There are two aspects to our mindset I would like to make clear before embarking on this journey.

Initially what I propose may feel impossible, too hard or not worth doing. Instead of focusing on wealth and riches I want you to clear your mind and approach this with one thought “I want to be 1p better off”. If you can motivate or discipline yourself to be 1p better off then you will find opportunities to multiply this greatly.

Secondly, all of us get a kick from buying things (experiences, products, food whatever tickles you). It is addictive, inevitable and it makes us feel good. Some of the things are even what makes life worth living. Following these guidelines help to shift our addiction from spending into saving. If you can put yourself into a position of power and control over your money then you can enjoy the satisfaction of watching it grow and gain the peace of mind that comes with it.

Acknowledging both of these aspects is key to making use of the tools this article provides and is the first commitment you make to yourself on this journey.

Savings

One size does not fit all when it comes to savings and you are not married to one single approach. Evolving your approach as savings grow will work very effectively and help you to maximise your profit.

For each of these techniques I recommend the following:

  1. Set up at least one savings account or savings pot to hold the funds away from your current account. Ideally an interest paying account with no fixed term (for now).
  2. Set a goal to work towards. If you are just starting out this should be three or six months expenses (not salary) in reserve. Once you have this reserve you can think about a holiday, car or anything which appeals to you.

Incremental savings — The least invasive form of saving. Set up a savings account or pot which you can see but not remove money from easily (if it pays interest then even better).

On day 1 add 1p to the savings account, on day 2 add 2p and so on. Each day contribute 1p more than you did the previous day. This may not seem like much but ask yourself two things:

  1. How painful is it to save literally pennies per day? Not very.
  2. Would you have been able to consistently save for a whole year any other way? Perhaps but perhaps not, life happens.

If you bank with companies such as Monzo the good news is this process can be automated with IFTTT and is known as the “1p savings challenge

On your last day of the year you will contribute £3.65 and be sitting on a grand total of £667.95 (approximately).

Pay yourself first — Slightly more invasive but more suited to those who like regularity and slightly larger deposit amounts.

Take 10% of your net pay and put it in a savings account. That’s it. Pay more if you can but no less than 10%. The remaining 90% is used to cover all other expenditures. A strange thing happens here, the ability to spend naturally tempts us to spend and we love it. If we reduce the ability to spend we find ways to reduce our expenditure.

Consider this, 10% of each monthly wage packet for a year is more than one entire months salary saved.

I also recommend setting up a spreadsheet which tracks contributions, totals and projected goal over the course of at least a year. This helps maintain the financial discipline required.

Zero budget saving — This is more for those who wish to maximise their money in the shortest timescale. Split your monthly salary into three categories:

  1. What you need — food, fuel, housing, transport, debts
  2. What is nice to have — broadband, Netflix, mobile phone
  3. Spending money- takeout, fancy coffee, occasional treats

What ever is left you take aside and put into savings which brings your available budget down to £0. By the time your next wage packet arrives you should have no available cash (but a nice fat deposit into a savings account).

(Click-target data)
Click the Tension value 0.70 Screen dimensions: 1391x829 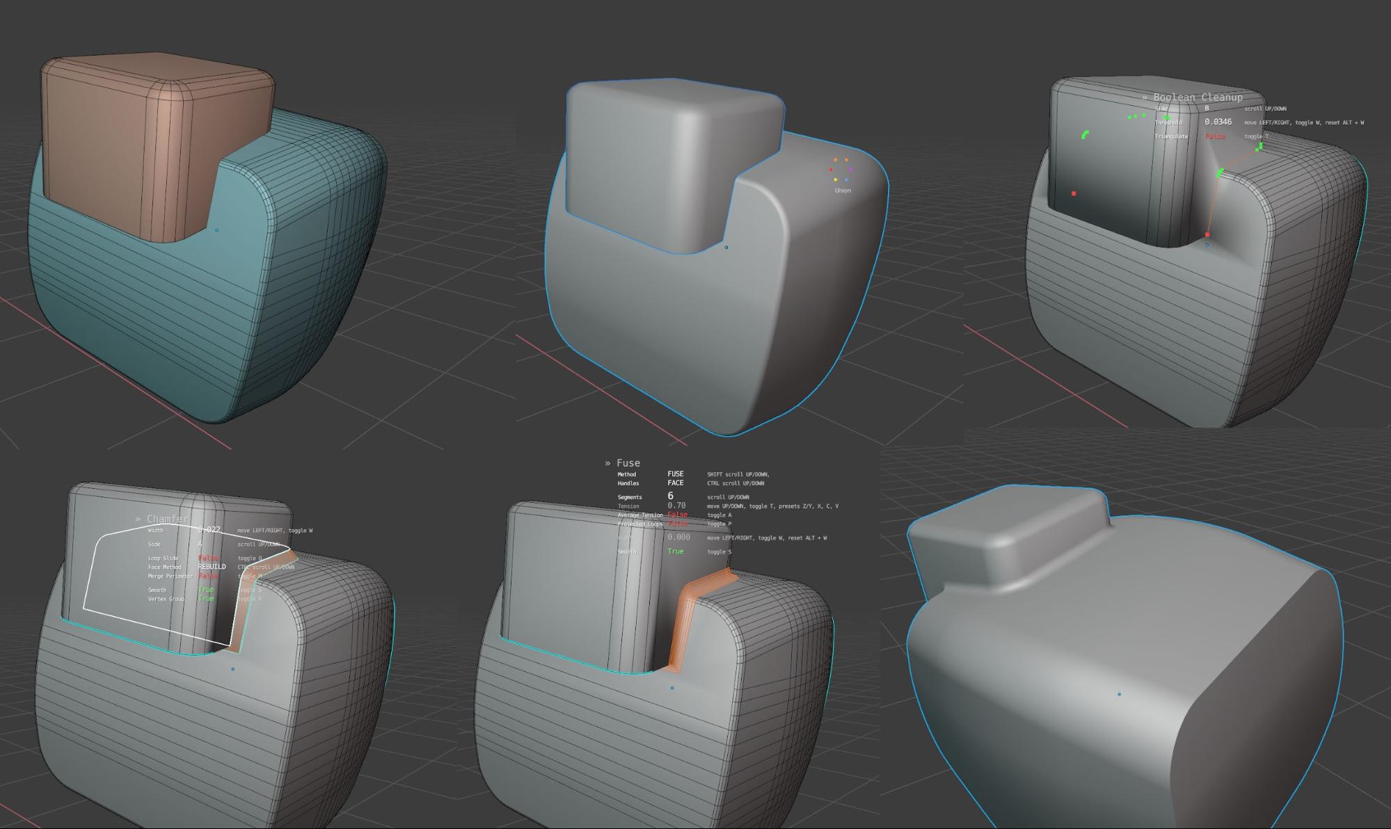[676, 506]
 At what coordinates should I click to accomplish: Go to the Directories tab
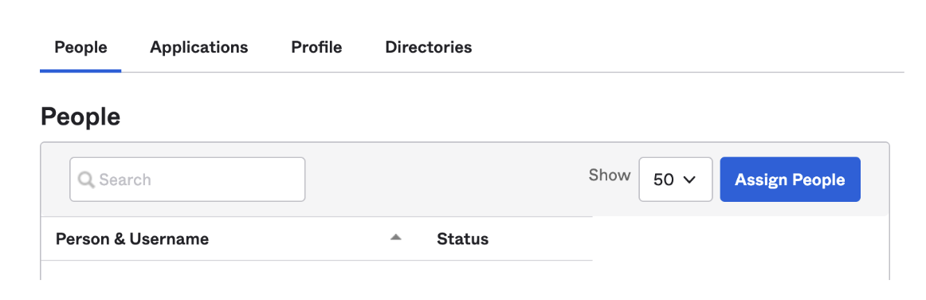429,47
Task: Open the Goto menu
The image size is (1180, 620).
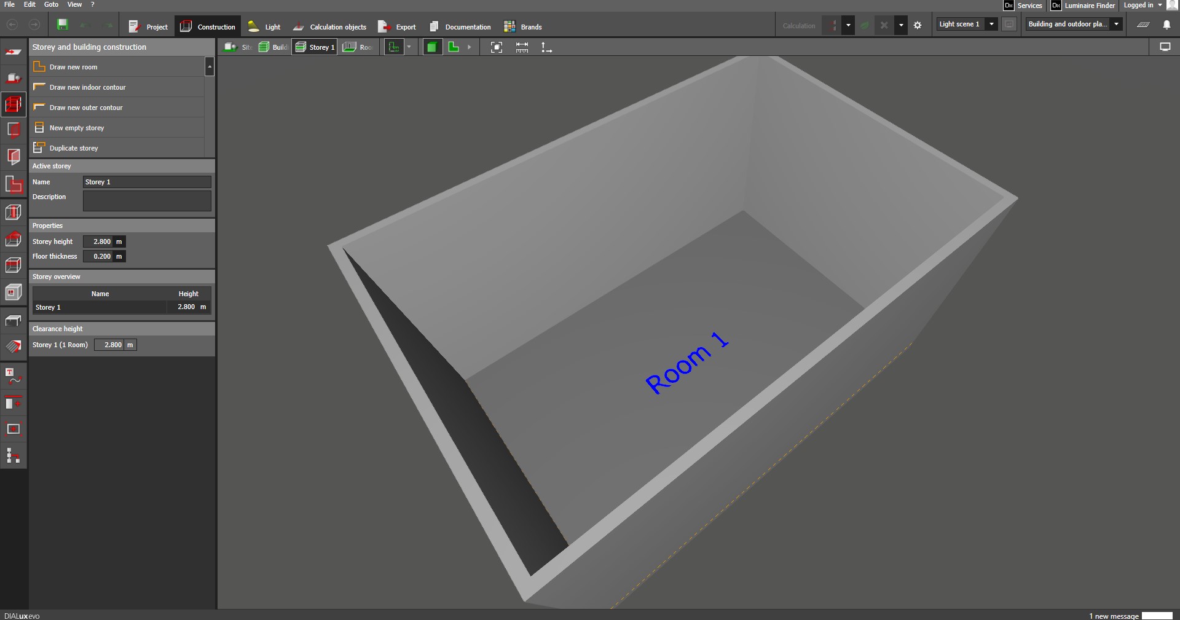Action: [51, 4]
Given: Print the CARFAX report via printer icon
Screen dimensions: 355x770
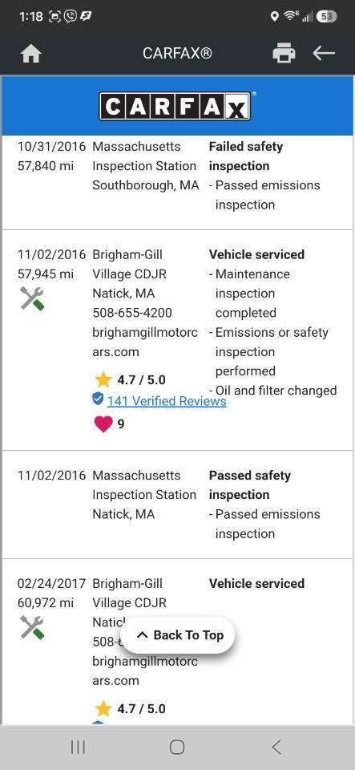Looking at the screenshot, I should tap(284, 53).
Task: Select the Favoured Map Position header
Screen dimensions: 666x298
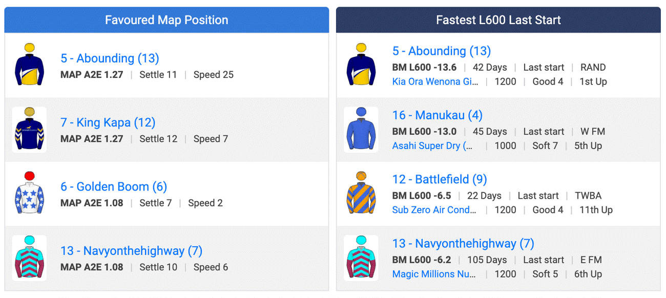Action: tap(167, 20)
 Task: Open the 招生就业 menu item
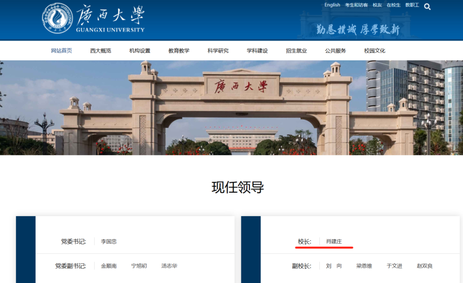coord(296,51)
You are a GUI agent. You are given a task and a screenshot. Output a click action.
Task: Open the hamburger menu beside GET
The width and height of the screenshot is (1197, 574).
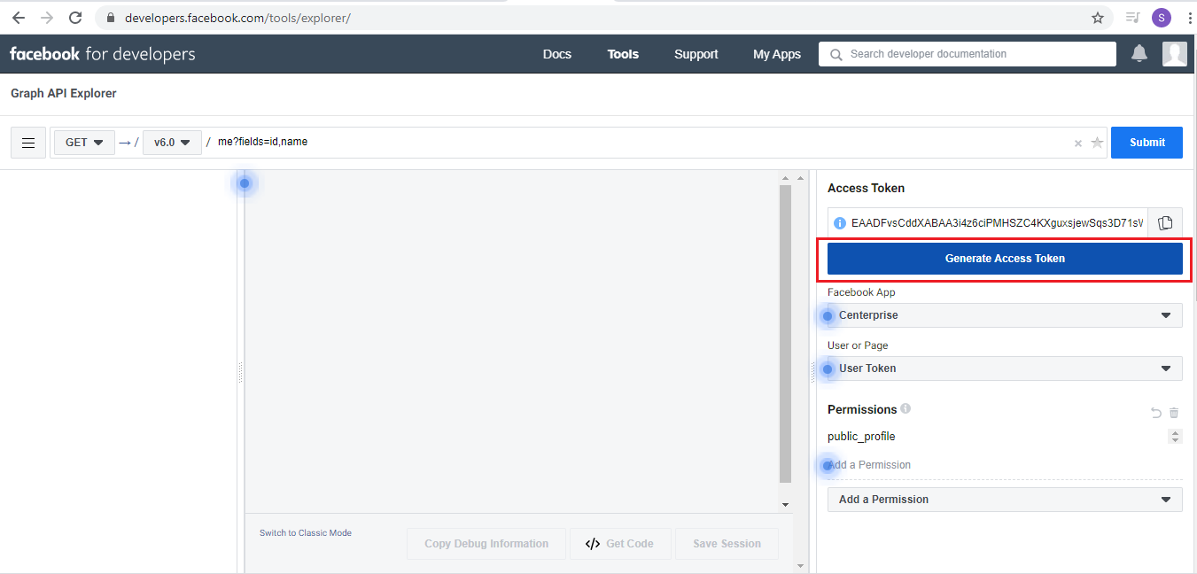point(28,143)
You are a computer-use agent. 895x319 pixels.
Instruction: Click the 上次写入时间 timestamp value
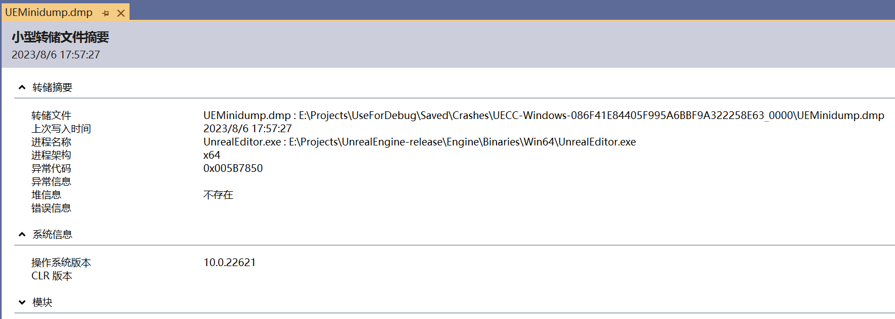click(247, 128)
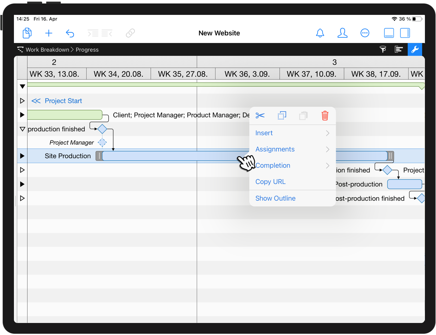The height and width of the screenshot is (335, 436).
Task: Choose Show Outline from the context menu
Action: tap(275, 198)
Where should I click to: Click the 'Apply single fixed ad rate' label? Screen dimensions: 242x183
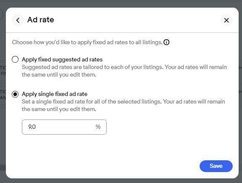55,94
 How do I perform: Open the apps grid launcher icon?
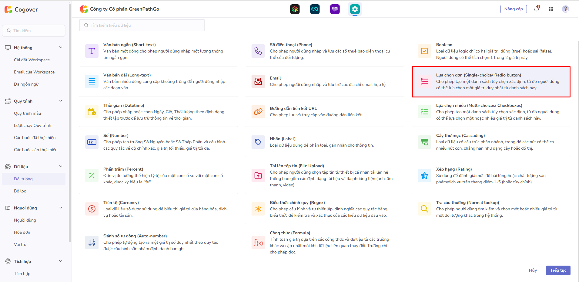551,9
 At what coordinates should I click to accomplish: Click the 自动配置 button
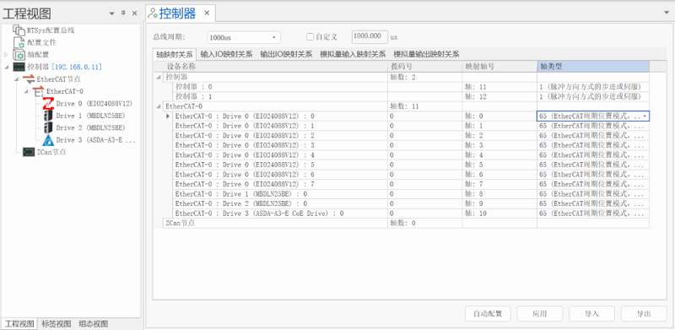click(488, 314)
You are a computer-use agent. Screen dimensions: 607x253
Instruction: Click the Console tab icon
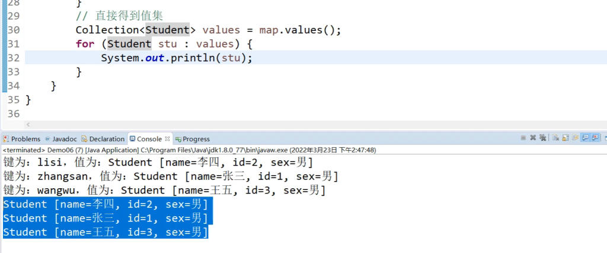pos(133,139)
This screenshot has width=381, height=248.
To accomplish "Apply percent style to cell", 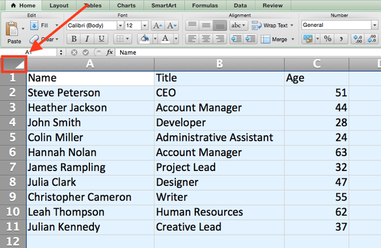I will tap(327, 39).
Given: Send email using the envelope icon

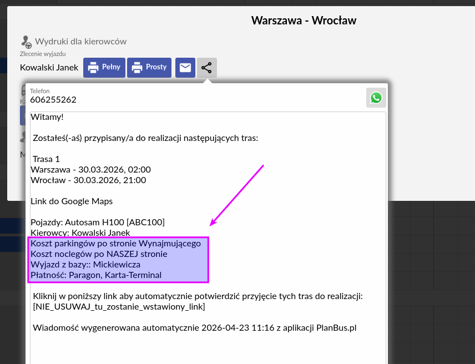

**What the exercise asks:** Quote the savings article from "Take 10% of" to "months salary saved.", inclusive.

**Output of the task:**
Take 10% of your net pay and put it in a savings account. That’s it. Pay more if you can but no less than 10%. The remaining 90% is used to cover all other expenditures. A strange thing happens here, the ability to spend naturally tempts us to spend and we love it. If we reduce the ability to spend we find ways to reduce our expenditure.

Consider this, 10% of each monthly wage packet for a year is more than one entire months salary saved.